SOCCORSI IN ALTA QUOTA, MANEGGIARE CON ESTREMA CURA
Il caso degli incidenti «sospetti» e delle truffe sulle vette del Nepal
L’incidente dei giorni scorsi, nel quale sono morte sei persone e una è rimasta gravemente ferita, è l’ennesima, triste dimostrazione di quanto i soccorsi in quota con gli elicotteri siano una faccenda seria e delicata. La disgrazia è avvenuta proprio in Nepal, dove sono sotto accusa alcune agenzie e compagnie che avevano truffato le assicurazioni spacciando per operazioni di soccorso dei voli ai campi alti dell’Everest effettuati per scopi diversi e tutt’altro che gravi.

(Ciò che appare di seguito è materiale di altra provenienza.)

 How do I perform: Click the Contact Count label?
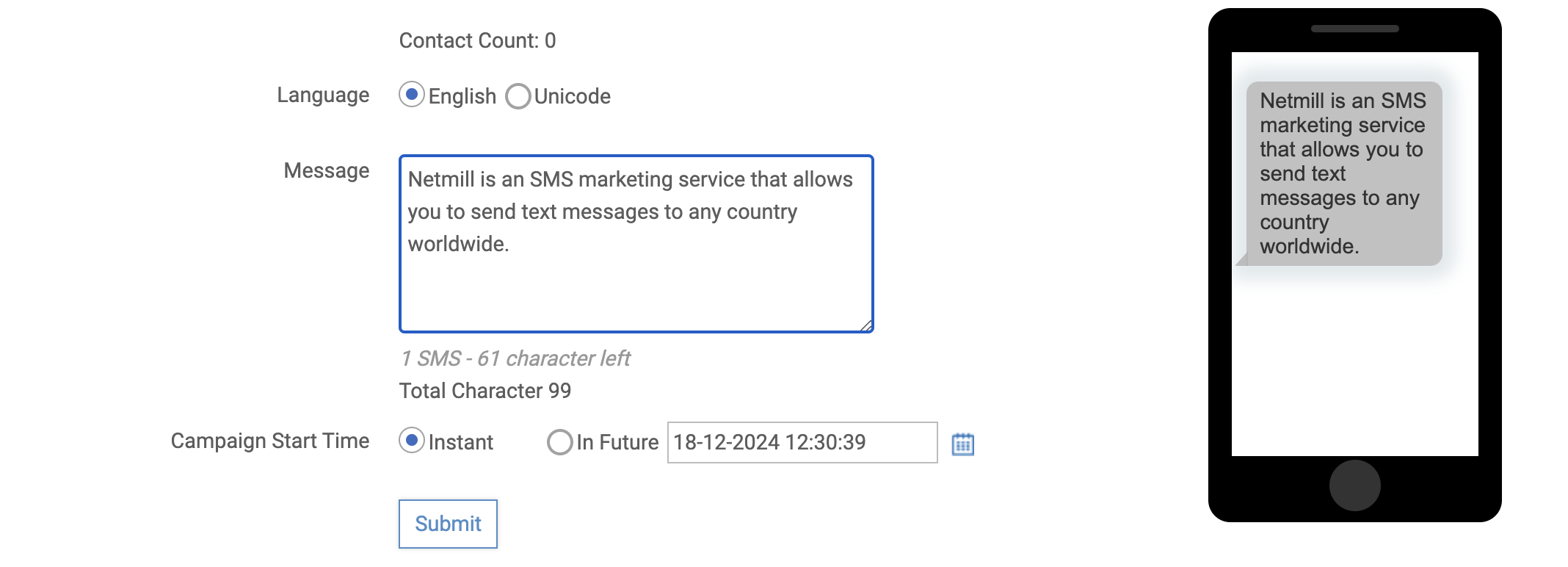[477, 40]
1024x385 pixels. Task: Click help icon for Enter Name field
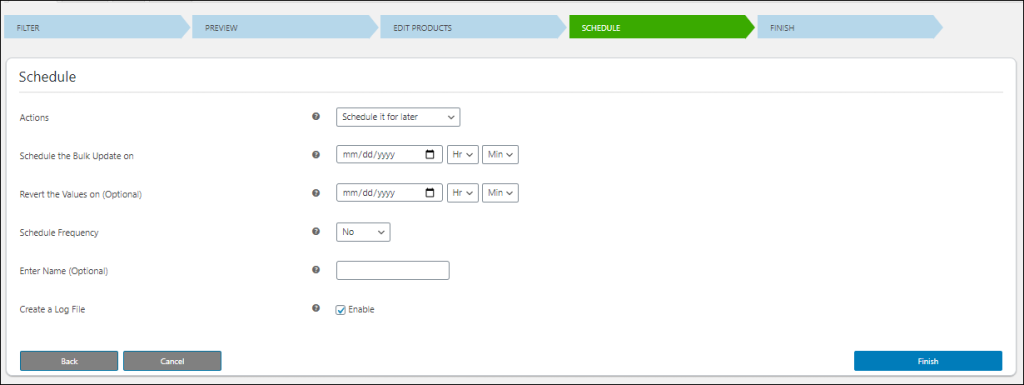(x=316, y=270)
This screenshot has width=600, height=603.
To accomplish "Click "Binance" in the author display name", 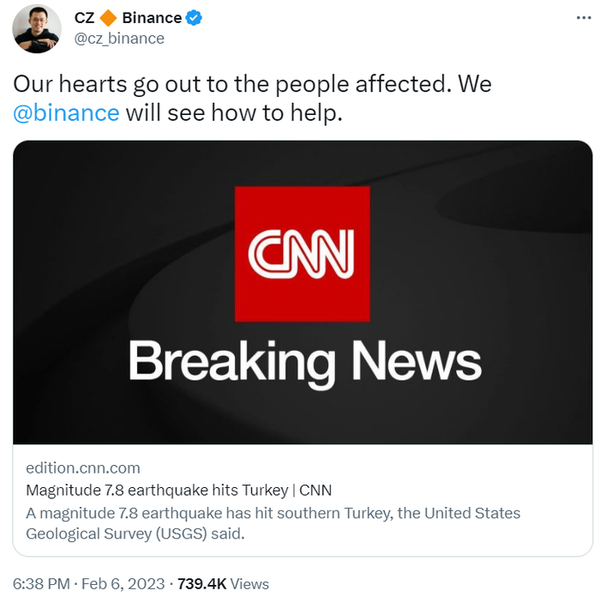I will click(x=152, y=18).
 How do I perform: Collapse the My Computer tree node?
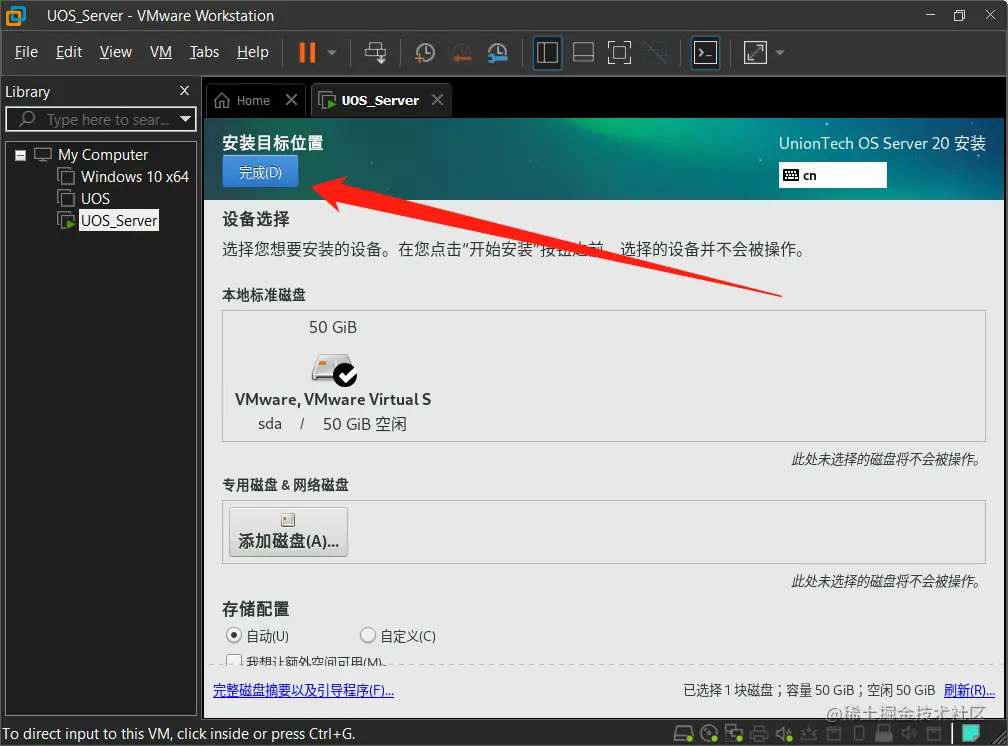21,154
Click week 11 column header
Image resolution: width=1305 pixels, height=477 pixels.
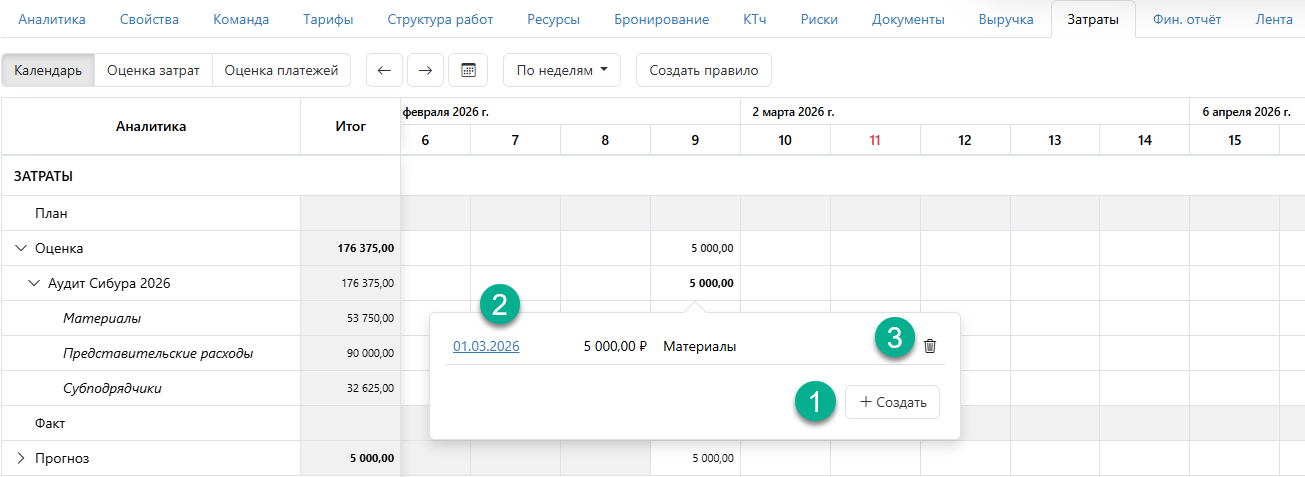tap(875, 141)
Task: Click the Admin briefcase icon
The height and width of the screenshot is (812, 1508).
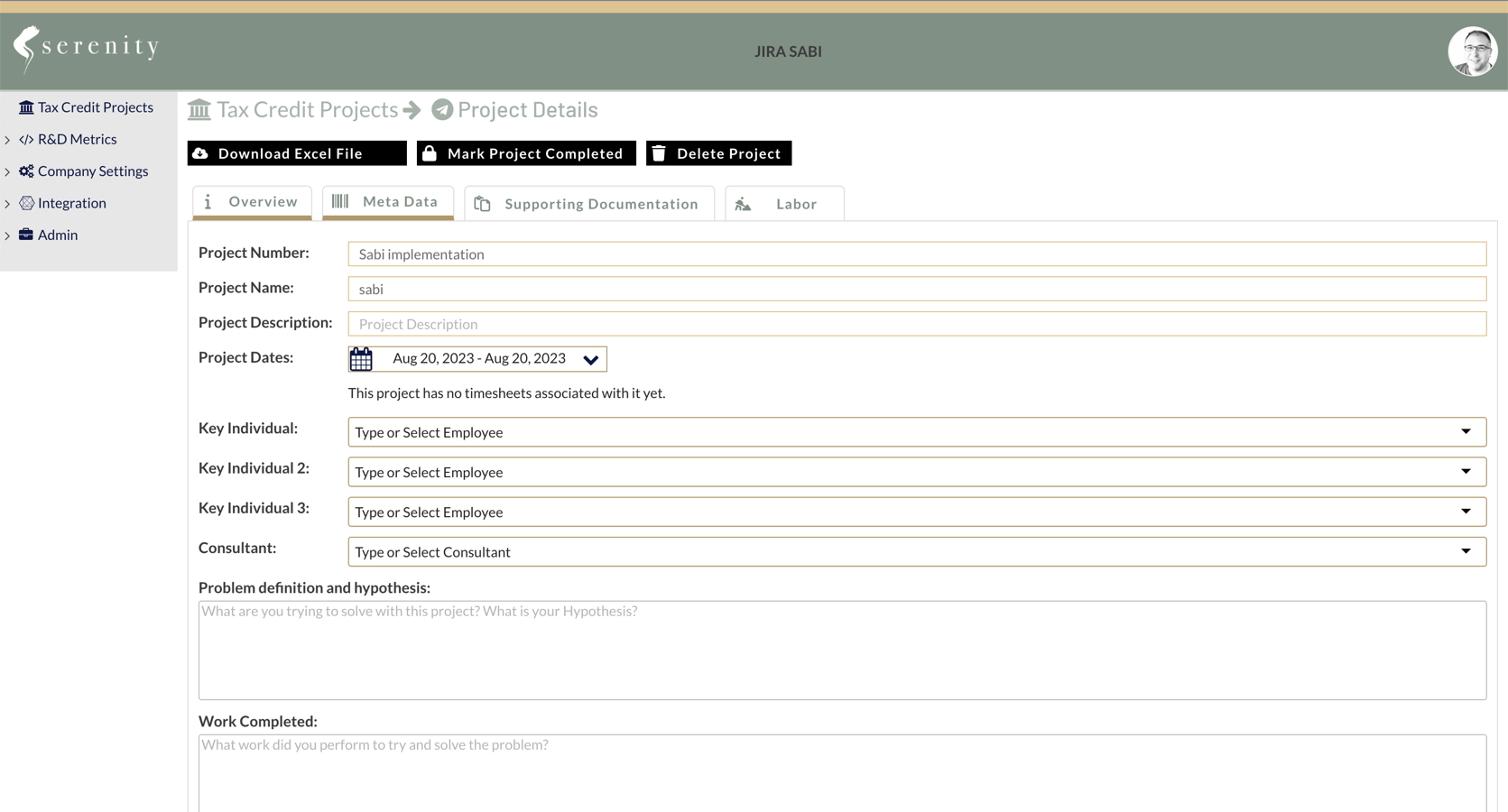Action: [x=26, y=235]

Numerosi i modi in cui le truffe sono state perpetrate. Dall’evacuazione di 3-4 persone fatta pagare come se si fosse trattato di altrettanti voli e non di uno solo, al trasporto fino a Kathmandu quando i «malati» erano curabili anche all’ospedale di Lukla. O storie peggiori, come la volontaria intossicazione alimentare (con lassativi) di trekker e alpinisti per provocarne il ricovero in compiacenti cliniche della capitale nepalese, con successiva presentazione alle assicurazioni di spese gonfiatissime. Ora il governo nepalese è intervenuto con nuove regole e punendo i truffatori. Non dobbiamo sentirci in diritto di puntare il dito contro la corruzione diffusa in quel Paese. Anche sulle Alpi non tutti i soccorsi sono «puliti». La cosa più mortificante è proprio il mancato rispetto per il lavoro serio e rischioso dei piloti. Volare in alta quota è operazione delicata. Nell’incidente di cui ho scritto l’elicottero è precipitato per scarsa visibilità, intrappolato dalle nuvole. E non si trattava del soccorso di ricchi «alpinisti della pista». Cinque dei morti erano nepalesi. In quel Paese, senza gli elicotteri intere valli sono raggiungibili solo con giorni e giorni di dura marcia.